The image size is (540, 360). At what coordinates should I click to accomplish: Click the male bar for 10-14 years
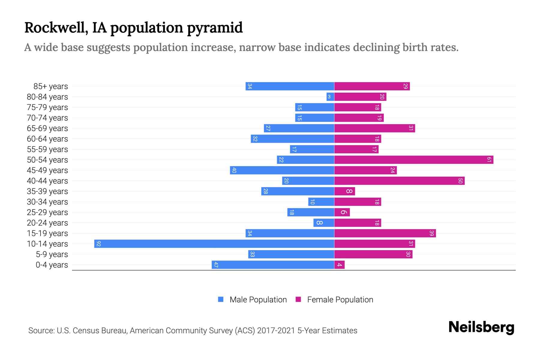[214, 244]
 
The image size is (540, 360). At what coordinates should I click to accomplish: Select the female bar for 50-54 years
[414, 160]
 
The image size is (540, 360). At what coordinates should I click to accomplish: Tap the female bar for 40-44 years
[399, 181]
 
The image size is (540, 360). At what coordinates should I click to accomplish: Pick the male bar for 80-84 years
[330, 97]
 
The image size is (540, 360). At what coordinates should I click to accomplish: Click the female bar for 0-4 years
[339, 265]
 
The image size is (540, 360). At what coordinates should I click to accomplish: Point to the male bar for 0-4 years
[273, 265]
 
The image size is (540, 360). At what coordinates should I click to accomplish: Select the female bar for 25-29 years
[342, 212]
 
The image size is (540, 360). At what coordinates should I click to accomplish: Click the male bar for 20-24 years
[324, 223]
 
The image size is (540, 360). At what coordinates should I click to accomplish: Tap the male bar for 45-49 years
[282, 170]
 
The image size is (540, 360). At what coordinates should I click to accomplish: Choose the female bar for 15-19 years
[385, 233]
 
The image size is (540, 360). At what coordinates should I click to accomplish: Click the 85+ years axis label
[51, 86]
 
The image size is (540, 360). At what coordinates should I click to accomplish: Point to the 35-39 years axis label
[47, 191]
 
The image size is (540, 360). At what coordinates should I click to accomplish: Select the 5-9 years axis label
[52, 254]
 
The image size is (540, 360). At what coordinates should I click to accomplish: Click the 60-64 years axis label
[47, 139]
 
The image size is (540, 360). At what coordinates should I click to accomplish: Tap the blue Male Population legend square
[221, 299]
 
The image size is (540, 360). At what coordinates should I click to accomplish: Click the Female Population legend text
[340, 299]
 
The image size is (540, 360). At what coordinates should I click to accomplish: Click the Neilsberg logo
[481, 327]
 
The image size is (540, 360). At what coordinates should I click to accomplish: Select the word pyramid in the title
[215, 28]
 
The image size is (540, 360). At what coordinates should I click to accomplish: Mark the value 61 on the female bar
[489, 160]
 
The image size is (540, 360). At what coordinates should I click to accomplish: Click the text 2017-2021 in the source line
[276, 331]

+ + + +

Please lay out everything from the line containing "Population legend text" down to the end of the entries as a JSON list of strings, one string per line, leaving out blank lines.

[
  "The image size is (540, 360). At what coordinates should I click to accomplish: Click the Female Population legend text",
  "[340, 299]",
  "The image size is (540, 360). At what coordinates should I click to accomplish: Click the Neilsberg logo",
  "[481, 327]",
  "The image size is (540, 360). At what coordinates should I click to accomplish: Select the word pyramid in the title",
  "[215, 28]",
  "The image size is (540, 360). At what coordinates should I click to accomplish: Mark the value 61 on the female bar",
  "[489, 160]",
  "The image size is (540, 360). At what coordinates should I click to accomplish: Click the text 2017-2021 in the source line",
  "[276, 331]"
]